Wednesday, August 10, 2011

Faith in Public Life

“Things have come to a pretty pass,” thundered Lord Melbourne, “when one should permit one’s religion to invade public life.”

That statement expresses the contempt Lord Melbourne felt for the enthusiasts of his day (those pesky religious peasants that followed Whitfield and Wesley and insisted on taking their religion seriously. They were shaking up the social order of the wealthy status quo of Great Britain(Metaxis/Amazing Grace/Harper/San Francisco/2007/xix).

In that statement, Lord Melbourne also expresses the GREATEST FEAR OF MANY CURRENT CITIZENS who want either to eliminate religious faith in the marketplace, or chain it to the church pew and confine it to the limited boundaries of ritualized worship.

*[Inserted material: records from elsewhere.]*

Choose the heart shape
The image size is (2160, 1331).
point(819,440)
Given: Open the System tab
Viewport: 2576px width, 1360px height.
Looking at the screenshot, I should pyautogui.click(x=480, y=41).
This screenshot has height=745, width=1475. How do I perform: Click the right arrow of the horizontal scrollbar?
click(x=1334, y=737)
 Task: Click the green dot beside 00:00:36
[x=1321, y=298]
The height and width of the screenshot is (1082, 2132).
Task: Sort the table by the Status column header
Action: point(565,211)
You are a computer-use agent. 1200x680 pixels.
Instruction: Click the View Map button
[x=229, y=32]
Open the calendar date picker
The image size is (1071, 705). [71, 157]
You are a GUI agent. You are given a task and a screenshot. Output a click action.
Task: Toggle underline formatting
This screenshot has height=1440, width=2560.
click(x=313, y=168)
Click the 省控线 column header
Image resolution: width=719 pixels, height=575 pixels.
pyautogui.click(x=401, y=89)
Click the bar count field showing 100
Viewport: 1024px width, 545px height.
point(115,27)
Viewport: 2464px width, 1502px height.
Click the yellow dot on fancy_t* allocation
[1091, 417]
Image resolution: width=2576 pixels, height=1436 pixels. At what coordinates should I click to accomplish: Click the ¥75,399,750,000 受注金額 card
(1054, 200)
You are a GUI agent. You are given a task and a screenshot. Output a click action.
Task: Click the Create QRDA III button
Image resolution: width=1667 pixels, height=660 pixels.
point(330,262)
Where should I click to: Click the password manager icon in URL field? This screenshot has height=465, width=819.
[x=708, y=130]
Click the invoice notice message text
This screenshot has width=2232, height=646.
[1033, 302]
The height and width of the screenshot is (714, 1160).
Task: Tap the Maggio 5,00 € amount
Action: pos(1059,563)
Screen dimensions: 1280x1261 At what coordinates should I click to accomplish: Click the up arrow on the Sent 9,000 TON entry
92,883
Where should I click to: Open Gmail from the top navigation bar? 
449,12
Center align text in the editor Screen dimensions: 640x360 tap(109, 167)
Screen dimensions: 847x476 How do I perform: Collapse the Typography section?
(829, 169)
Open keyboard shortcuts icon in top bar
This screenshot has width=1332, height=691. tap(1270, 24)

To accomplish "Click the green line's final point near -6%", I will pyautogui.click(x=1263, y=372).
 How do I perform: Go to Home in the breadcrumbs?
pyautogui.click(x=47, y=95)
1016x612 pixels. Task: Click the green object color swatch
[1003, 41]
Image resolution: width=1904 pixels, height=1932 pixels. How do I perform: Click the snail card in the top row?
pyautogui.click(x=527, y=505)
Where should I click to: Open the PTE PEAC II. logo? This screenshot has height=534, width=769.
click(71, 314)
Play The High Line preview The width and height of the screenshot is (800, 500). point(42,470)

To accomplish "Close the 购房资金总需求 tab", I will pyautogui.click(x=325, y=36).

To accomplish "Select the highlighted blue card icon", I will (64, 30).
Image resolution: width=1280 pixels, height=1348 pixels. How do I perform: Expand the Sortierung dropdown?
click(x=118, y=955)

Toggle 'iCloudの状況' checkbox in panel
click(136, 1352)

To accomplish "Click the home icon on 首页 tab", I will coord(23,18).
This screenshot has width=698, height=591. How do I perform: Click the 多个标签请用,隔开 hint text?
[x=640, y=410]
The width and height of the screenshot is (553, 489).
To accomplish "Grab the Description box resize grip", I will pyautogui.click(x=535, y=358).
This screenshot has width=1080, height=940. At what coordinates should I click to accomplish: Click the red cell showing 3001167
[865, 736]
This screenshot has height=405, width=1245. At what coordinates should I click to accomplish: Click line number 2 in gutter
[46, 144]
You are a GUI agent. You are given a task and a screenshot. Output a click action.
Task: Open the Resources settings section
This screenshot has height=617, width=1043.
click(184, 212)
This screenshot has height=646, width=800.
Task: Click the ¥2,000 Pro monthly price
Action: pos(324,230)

By invading public life with his faith, Newton the slaver became a public icon as “Amazing Grace” and the Rector of Saint Matthews Anglican Church in England. It was Newton that a certain young politician sought out privately, much as Nicodemus the Pharisee sought out Jesus under cover of night.

It was the converted slaver, a true evangelical, who helped the highly successful politician understand that he could serve God without giving up his successful career as politician-legislator, and intimate friend of William Pitt the Prime Minister.

That 25-year-old dedicated the rest of his life to serving God in the public arena of the British Parliament. True to form, there were those like Lord Melbourne who shot off their verbal artillery, attempting to suppress the presence of divinity in the public arena. On the other hand, because William Wilberforce stayed true to God for the remainder of his life, while filling his role in a half-century of public service, he saw legislation passed that ended slavery in Great Britain, and virtually ended the world of slave trading.

From Warner’s World,
slave-traders like Isaac Newton are now a relic of the past. However, hundreds of former slaves owe their freedom to that one life-long member of the British Parliament who dared to take his religion into his public life. Today, no man, woman, boy, or girl worries about being forced into legalized slavery, although there are numerous new forms of human slavery today.

The “slave trade” is no more, all because one man took his personal faith in Jesus Christ into the public arena and consistently worked at making human rights a public issue. The next time someone tells you religion has no place in the marketplace, you remind them that had not William Wilberforce spent his Christian life in public service, we might still be buying, selling, and trading slaves on Wall Street. I am walkingwithwarner.blogspot.com


2 comments:

Uriel said...

Good article, but you had me going there for a bit with "Isaac Newton the Slave trader" - did you mean "John Newton"?

Wayne said...

Oh my;
you embarrass me, friend! Looks like a real editorial sin, which I try to keep pure from ... :-) Thanks for asking, and yes, I meant John Newton. I am greatly enamored with both Newton and Wilberforce. I. too, was a (Bank) Security Guard in a former bi-vocational position. It is amazing the people you touch out there!